Work to complete:
- a) Answer these questions from the passage about offerings for Nefertum, one line each:
(i) Which form of Nefertum does the writer call the most important?
(ii) What two items did the writer add to the offerings?
(iii) What did the writer cover the whole thing with?
- b) Quote the passage about offerings for Nefertum between "Offerings for Nefertum" and "this pagan path.", inclusive.
- c) Write what comes next in the passage about offerings for Nefertum, starting after its final sentence.

Text excerpt:
Offerings for Nefertum were a little more difficult to come by. I was able to secure some of my favorite oil scents and left them out, but I needed something more to provide him. However, the perfume aspect to his deification seems to be a sort of backseat kind of thing. I’ve seen him associated with the perfume and pleasant scents a lot, but it’s really his form in the blue lotus – the creation, itself – that is the most important. I thought about my own creation, on this path and in general, and added two important items that I felt capitalized on that creation moment of Nefertum’s: a picture of my son as an infant and my first deck of oracle cards when I began this pagan path.
I then covered the whole thing with the ka I created.

Stored data:
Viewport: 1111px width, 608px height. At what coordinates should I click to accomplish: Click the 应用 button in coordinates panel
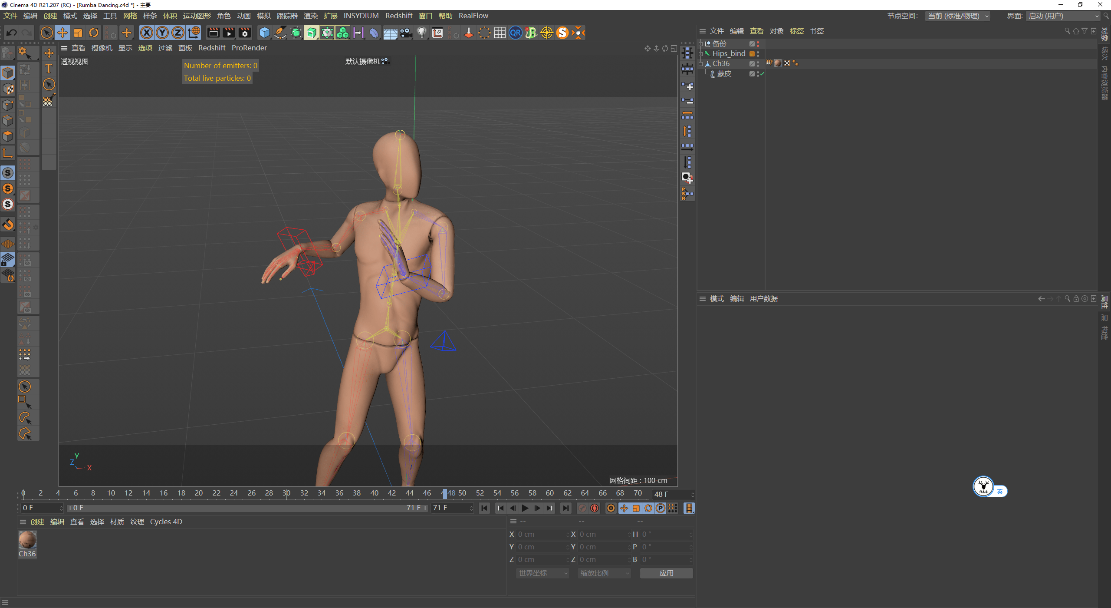pyautogui.click(x=667, y=573)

Results in order:
- a)
(i) His form in the blue lotus, the creation itself.
(ii) A picture of the writer's son as an infant and the writer's first deck of oracle cards from when the pagan path began.
(iii) The ka the writer created.

- b)
Offerings for Nefertum were a little more difficult to come by. I was able to secure some of my favorite oil scents and left them out, but I needed something more to provide him. However, the perfume aspect to his deification seems to be a sort of backseat kind of thing. I’ve seen him associated with the perfume and pleasant scents a lot, but it’s really his form in the blue lotus – the creation, itself – that is the most important. I thought about my own creation, on this path and in general, and added two important items that I felt capitalized on that creation moment of Nefertum’s: a picture of my son as an infant and my first deck of oracle cards when I began this pagan path.

- c)
I printed out a picture of the Memphite triad and added that to my altar. I had purchased flowers earlier and found it appropriate that there were three roses within. I figured, each rose could also be a signifier of the Memphite triad, and the rest of the bunch could be the offering itself. Each deity received a specific type of chocolate they requested: Sekhmet received her dark chili chocolate; Nefertum received a milk chocolate; and Ptah received a caramel chocolate with sea salt. I filled my pretty goblet with ice water, lit some nice incense, and added three individual tea lights for the trio.
I don’t know if I really did an adequate job with this particular feast day. I know that I didn’t do as much as I was hoping. However, I also know that, not even including the fact that I’m sick, I did all that I could stomach to do. Things have been pretty interesting lately and while I really do want to add more festivals, feasts, and celebrations to my calendar, I also realize that I have to pick and choose what I’m capable of doing. Bare minimum celebrations are about all I can do right this second, and this will probably be a reoccurring theme throughout the year.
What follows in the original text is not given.